Au-delà des limites des modèles mathématiques, je souhaite réagir contre l’idée que l’acceptation du traçage est une « petite contribution à la vie collective ». Le contexte d’urgence pousse peut-être à la simplification par souci de rapidité et d’efficacité. Il faut cependant se rendre compte du fait que les modèles épidémiologiques ne pourront pas s’arrêter à des mesures simples du nombre de contacts enregistré par chaque smartphone et à celles de leur co-présence en chaine. Ce qui est modélisable au niveau collectif ne peut pas donner systématiquement lieu à des décisions au niveau individuel [2]. À un moment ou à un autre, on cherchera à comprendre de quelle « homophilie » il s’agit, basée sur quel critère – autrement dit où, comment et pourquoi cette co-présence.

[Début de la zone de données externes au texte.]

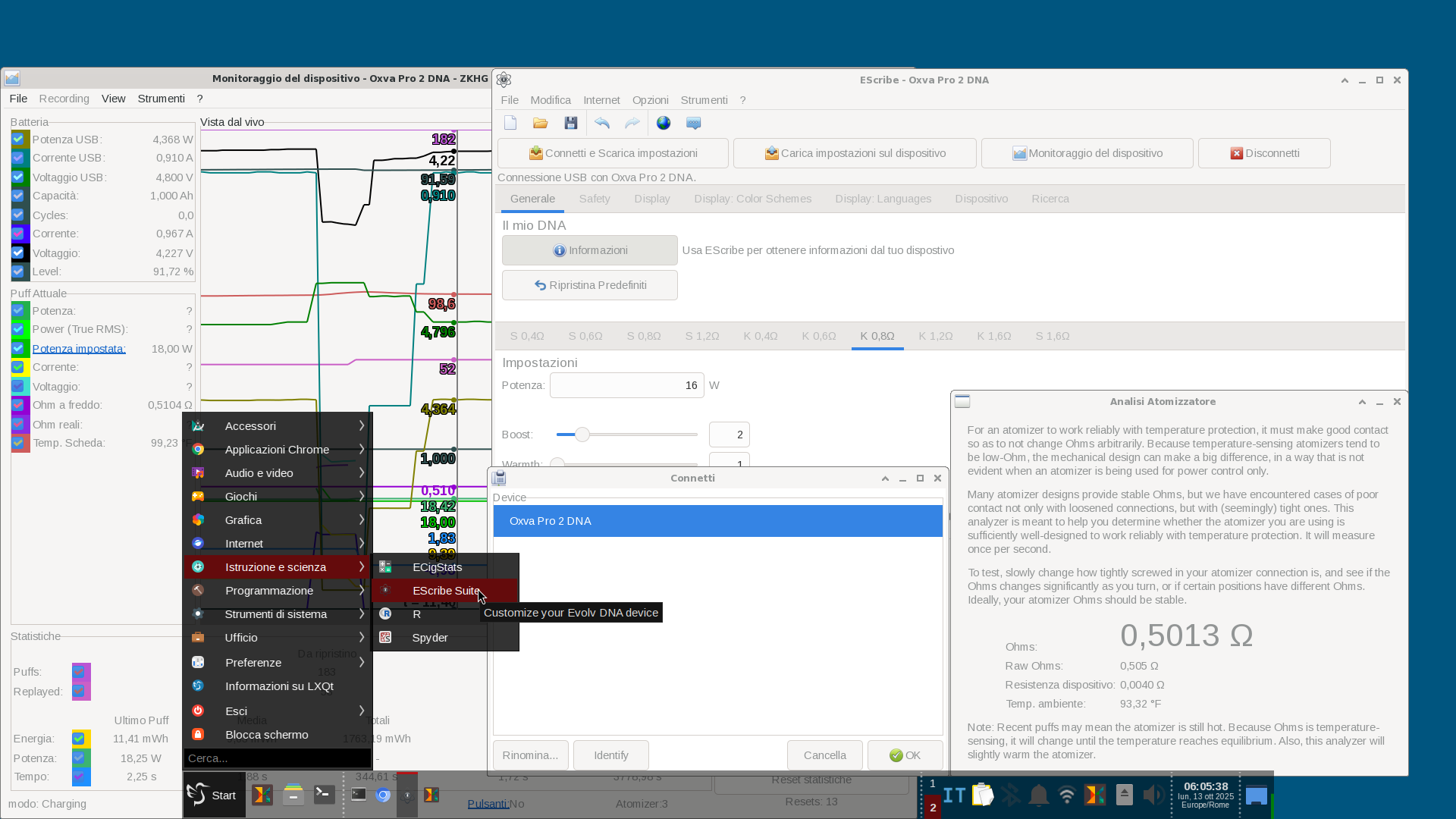This screenshot has height=819, width=1456.
Task: Click the new file icon in EScribe toolbar
Action: 510,123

En effet, tenir compte de la structure sociale de manière précise à l’échelle des individus sans rien connaître d’autre à leur sujet que la structure de leurs contacts est une promesse qui ne pourra pas être tenue. Le mécanisme d’infection est trop multidimensionnel, voire inconnu dans ses détails, sujet à trop d’aléas pour que tracer anonymement des contacts individuels puisse en soi permettre d’agir au niveau de l’individu et de son entourage. Dans la mesure où des individus qui ont contracté le virus peuvent transmettre l’infection avant d’avoir des symptômes, connaître les contacts de quelqu’un ne peut pas fournir de certitudes sur son statut d’infection : l’aléatoire dans le processus de transmission peut correspondre à une goutte accidentelle qui va plus loin que d’habitude, des incertitudes concernant les distances physiques entre les personnes, etc. C’est pourquoi les spécialistes seront très vite demandeurs d’un enrichissement des données de réseau collectées par l’algorithme de traçage, et tentés par la recherche d’autres données.

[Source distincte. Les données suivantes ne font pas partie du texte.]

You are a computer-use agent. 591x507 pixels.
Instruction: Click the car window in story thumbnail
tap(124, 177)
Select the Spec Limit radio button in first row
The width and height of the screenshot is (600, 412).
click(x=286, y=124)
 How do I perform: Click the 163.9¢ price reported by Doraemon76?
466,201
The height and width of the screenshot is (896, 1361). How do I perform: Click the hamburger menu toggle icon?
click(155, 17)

Mais ce souci d’efficacité sur le terrain ne sera pas la seule raison d’une demande d’enrichissement des données de réseaux d’interactions. Dans ce domaine comme dans tant d’autres, une autre force pousse à l’enrichissement des données récoltées par une seule application et à la fusion de ces données (ou d’une partie d’entre elles) avec des bases de données complémentaires utilisant un identifiant commun, supposé solide. Il se trouve que cette propension à l’enrichissement des données par croisements ou fusions est une des spécialités des grandes plateformes qui construisent et accumulent les données relationnelles dans leurs serveurs (joliment appelés « clouds » ou nuages) et qui rendent les applications locales interopérables. Ces plateformes sont un ensemble de grandes entreprises américaines bien connues que l’on peut appeler Big Relational Tech [3], ou BRT. La domination technologique et l’accumulation des bases de données de réseaux par BRT est un élément important et complexe du contexte actuel [4]. Fusionner des bases de données relationnelles avec d’autres bases est devenu une étape importante du modèle d’affaires de BRT qui – au-delà de ses revenus publicitaires – se conçoit comme l’équivalent d’un « service public » privé qui a vocation à intervenir de plus en plus dans la conception, la mise en œuvre et l’évaluation de politiques publiques, tout cela au service (ou à la place) des pouvoirs publics. Pour cette intervention directe dans le domaine politique (concernant la santé, l’urbanisme [5], la finance (création de monnaie), etc.), l’accumulation et la fusion des bases de données est un avantage concurrentiel décisif contre d’autres entreprises de consultants. Cette propension est d’autant plus forte que les développements actuels de l’intelligence dite artificielle proposent des analyses inductives, puissantes et rapides de bases de données relationnelles massives en temps réel. C’est aussi cette capacité d’intervention qu’il est nécessaire d’évoquer pour juger de la question de savoir si participer au traçage n’est qu’une « petite contribution à la vie collective ». En effet, eu égard à la fusion de bases de données propulsée par l’intelligence artificielle, BRT n’a pas froid aux yeux. Quelques exemples d’appariement de bases de données de réseaux d’interactions et de relations avec d’autres bases peuvent être instructifs.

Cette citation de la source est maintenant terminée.